_Records_
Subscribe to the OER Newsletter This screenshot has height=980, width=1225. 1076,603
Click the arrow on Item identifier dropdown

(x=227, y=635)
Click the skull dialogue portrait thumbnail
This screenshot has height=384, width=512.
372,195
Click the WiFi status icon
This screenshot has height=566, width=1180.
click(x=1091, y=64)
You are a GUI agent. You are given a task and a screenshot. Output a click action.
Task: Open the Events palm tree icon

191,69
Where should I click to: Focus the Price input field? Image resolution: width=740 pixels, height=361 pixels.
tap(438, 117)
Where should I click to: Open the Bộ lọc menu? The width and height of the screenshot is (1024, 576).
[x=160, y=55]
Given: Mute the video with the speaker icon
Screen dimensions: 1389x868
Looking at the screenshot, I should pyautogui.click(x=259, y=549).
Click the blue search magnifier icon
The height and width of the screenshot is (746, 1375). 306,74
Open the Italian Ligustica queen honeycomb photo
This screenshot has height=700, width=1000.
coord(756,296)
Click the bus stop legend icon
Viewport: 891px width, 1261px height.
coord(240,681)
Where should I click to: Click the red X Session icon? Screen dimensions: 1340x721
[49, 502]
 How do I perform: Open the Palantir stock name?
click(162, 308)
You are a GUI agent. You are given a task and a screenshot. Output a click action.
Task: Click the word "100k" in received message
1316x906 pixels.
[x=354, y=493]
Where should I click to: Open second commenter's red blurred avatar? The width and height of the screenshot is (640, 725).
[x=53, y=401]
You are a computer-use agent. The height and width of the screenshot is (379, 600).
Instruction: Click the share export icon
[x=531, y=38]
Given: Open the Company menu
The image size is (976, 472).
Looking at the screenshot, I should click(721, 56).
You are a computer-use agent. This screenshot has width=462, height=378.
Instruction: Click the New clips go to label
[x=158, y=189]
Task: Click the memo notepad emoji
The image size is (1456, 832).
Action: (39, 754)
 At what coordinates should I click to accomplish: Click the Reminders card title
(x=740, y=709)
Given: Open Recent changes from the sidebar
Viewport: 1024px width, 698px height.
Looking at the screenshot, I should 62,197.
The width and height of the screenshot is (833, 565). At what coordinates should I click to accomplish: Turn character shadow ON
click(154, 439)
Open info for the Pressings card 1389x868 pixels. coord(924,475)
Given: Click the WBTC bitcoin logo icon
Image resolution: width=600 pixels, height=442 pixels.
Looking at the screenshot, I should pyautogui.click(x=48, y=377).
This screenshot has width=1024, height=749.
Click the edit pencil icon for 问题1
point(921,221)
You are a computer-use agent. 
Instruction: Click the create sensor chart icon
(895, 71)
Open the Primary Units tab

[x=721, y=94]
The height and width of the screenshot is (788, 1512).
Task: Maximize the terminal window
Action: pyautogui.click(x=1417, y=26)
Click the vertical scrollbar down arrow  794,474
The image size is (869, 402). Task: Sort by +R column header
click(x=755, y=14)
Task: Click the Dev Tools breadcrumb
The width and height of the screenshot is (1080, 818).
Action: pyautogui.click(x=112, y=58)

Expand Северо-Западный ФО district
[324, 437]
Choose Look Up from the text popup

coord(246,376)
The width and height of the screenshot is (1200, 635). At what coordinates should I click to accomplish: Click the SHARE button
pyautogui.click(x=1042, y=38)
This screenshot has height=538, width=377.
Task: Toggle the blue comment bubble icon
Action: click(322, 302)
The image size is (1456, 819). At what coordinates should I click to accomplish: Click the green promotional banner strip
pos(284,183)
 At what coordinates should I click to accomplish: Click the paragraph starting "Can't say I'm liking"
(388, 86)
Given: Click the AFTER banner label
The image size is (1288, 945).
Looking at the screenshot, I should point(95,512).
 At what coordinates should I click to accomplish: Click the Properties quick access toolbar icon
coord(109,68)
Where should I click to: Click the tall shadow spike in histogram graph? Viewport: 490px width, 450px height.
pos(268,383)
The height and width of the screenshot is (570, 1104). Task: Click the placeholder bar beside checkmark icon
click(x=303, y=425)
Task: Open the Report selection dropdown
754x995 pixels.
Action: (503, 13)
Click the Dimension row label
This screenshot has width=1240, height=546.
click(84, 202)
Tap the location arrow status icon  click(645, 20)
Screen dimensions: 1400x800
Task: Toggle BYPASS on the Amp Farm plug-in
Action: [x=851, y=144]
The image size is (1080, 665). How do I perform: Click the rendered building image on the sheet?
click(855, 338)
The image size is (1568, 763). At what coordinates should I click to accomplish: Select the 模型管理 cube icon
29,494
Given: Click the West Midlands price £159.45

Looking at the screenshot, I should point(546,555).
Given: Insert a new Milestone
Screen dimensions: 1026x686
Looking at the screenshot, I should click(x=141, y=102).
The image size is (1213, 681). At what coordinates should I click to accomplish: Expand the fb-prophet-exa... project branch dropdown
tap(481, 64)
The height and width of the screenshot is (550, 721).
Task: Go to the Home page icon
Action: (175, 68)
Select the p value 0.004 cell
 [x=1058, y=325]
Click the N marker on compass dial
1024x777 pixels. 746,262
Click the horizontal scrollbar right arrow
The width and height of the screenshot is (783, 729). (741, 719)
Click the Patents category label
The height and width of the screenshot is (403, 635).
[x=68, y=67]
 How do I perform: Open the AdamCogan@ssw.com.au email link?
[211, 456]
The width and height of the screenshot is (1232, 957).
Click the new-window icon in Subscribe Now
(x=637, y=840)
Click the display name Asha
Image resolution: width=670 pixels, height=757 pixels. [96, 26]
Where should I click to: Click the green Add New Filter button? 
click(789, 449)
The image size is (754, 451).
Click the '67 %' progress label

_What to produce_
Scan the data above; copy every line where "computer" appears.

_Reply_
You are a computer-use agent. The height and width of the screenshot is (379, 600).
You are a computer-use agent. This screenshot has width=462, height=378.
You are a computer-use agent. 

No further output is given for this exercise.